In [1]:
import os
import glob
import re
import pandas as pd
from collections import defaultdict
from tqdm import tqdm

# Regular expression for numerical sorting
numbers = re.compile(r'(\d+)')

# Function for numerical sorting
def numericalSort(value):
    parts = numbers.split(value)
    parts[1::2] = map(int, parts[1::2])
    return parts

# Define the directory path
directory_path = r'D:\CV_Project\datasets'

# Find all PNG files in the directory and its subdirectories
all_pngs = []
for root, _, files in os.walk(directory_path):
    png_files = sorted(glob.glob(os.path.join(root, '*.png')), key=numericalSort)
    all_pngs.extend(png_files)

# Extract image names from paths
image_names = [os.path.basename(image_path) for image_path in all_pngs]

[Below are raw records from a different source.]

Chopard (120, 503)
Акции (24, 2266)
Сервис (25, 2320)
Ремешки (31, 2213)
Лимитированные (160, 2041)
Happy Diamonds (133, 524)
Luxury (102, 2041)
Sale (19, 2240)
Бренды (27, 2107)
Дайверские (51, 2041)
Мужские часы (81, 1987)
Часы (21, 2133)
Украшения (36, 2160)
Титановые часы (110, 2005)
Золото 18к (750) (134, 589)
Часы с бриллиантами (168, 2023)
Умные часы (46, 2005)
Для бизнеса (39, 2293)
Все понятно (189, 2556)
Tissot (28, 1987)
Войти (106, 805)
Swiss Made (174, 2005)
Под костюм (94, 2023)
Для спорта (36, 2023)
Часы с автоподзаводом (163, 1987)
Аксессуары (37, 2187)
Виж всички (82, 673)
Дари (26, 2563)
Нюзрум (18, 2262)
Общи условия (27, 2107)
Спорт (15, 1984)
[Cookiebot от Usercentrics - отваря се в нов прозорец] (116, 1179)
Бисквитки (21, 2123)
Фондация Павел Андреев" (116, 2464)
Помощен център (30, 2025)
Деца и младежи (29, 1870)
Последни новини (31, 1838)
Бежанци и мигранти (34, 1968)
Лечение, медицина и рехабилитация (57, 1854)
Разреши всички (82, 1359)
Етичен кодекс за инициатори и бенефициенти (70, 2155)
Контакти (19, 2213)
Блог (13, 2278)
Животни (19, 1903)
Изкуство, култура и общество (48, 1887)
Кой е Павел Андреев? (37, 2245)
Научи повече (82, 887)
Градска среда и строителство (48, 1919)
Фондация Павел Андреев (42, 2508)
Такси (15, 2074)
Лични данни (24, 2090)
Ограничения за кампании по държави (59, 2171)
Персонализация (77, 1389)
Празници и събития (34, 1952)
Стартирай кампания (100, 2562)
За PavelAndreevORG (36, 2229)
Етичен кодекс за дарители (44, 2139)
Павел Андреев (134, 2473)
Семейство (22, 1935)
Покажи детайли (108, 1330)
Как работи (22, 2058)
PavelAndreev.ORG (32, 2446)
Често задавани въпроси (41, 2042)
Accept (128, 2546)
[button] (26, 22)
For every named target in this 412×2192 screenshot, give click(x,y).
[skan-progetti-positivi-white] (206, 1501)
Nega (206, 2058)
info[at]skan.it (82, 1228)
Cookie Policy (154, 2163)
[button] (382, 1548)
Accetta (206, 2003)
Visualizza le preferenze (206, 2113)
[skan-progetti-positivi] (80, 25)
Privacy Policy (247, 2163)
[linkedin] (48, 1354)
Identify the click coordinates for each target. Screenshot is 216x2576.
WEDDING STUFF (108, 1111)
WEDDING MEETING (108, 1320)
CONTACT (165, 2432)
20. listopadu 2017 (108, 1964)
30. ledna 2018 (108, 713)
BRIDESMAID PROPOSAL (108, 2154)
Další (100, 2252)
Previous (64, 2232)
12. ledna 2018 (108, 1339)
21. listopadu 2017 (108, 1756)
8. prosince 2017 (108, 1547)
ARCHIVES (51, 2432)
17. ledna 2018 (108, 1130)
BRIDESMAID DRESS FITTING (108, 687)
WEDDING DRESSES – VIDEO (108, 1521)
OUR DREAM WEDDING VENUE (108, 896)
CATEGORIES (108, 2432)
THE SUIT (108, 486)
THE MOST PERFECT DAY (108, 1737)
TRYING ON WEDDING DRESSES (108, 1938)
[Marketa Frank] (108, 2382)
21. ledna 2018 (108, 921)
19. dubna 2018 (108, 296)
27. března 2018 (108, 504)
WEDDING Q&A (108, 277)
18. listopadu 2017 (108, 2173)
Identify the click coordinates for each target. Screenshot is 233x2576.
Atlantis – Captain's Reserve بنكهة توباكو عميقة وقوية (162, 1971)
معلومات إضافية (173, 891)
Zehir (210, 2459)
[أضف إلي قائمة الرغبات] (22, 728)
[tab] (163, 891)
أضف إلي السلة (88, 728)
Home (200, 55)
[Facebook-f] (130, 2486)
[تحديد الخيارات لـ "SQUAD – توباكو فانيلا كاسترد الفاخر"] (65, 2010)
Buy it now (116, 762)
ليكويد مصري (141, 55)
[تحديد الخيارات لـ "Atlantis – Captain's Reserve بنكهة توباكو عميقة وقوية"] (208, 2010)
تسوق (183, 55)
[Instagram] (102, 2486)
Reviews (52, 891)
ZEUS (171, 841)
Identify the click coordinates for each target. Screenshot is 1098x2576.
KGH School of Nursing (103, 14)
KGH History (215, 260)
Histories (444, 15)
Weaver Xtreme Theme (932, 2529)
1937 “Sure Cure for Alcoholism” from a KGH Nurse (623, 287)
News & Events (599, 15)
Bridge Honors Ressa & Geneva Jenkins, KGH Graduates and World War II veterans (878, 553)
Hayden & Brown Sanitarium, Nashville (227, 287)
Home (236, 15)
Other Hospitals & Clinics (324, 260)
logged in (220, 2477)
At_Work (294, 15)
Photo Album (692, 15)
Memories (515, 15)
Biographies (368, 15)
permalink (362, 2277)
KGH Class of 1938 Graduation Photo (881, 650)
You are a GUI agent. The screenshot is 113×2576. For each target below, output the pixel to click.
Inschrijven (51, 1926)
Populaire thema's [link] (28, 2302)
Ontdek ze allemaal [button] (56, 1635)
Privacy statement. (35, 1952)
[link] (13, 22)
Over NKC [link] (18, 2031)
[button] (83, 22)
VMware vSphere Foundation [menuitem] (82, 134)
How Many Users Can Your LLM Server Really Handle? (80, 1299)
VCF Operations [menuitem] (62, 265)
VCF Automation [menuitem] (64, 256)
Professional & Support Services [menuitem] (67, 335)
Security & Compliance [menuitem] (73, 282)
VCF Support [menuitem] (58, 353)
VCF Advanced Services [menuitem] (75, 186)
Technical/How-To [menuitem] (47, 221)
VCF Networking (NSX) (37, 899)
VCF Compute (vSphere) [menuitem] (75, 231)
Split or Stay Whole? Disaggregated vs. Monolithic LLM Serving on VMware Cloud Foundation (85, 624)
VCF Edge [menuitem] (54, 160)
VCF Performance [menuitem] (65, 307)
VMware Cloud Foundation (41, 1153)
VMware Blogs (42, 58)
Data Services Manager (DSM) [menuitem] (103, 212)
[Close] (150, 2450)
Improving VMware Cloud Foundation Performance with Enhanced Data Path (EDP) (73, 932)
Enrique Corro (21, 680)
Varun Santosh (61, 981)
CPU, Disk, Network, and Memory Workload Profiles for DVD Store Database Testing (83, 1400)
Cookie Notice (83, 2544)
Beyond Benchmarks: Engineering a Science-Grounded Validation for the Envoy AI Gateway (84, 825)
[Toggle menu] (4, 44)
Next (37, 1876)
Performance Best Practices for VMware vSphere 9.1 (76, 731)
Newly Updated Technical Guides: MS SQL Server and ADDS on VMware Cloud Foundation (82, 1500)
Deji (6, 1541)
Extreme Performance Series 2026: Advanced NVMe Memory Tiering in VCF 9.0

# Initialize a dictionary to count occurrences of prefix patterns
prefix_counts = defaultdict(int)

# Count occurrences of each prefix pattern
for string in image_names:
    prefix = string.split('_', 2)[:2]  # Extract the prefix pattern 'i_j'
    prefix_counts[tuple(prefix)] += 1  # Count occurrences

# Find corrupted strings based on count conditions
corrupted_strings = [string for string in image_names if prefix_counts[tuple(string.split('_', 2)[:2])] != 12]

# Replace corrupted strings with None in the image_names list
image_names = [string if string not in corrupted_strings else None for string in tqdm(image_names)]

# Create a DataFrame with 'Path' and 'Filename' columns
df = pd.DataFrame({'Path': all_pngs, 'Filename': image_names})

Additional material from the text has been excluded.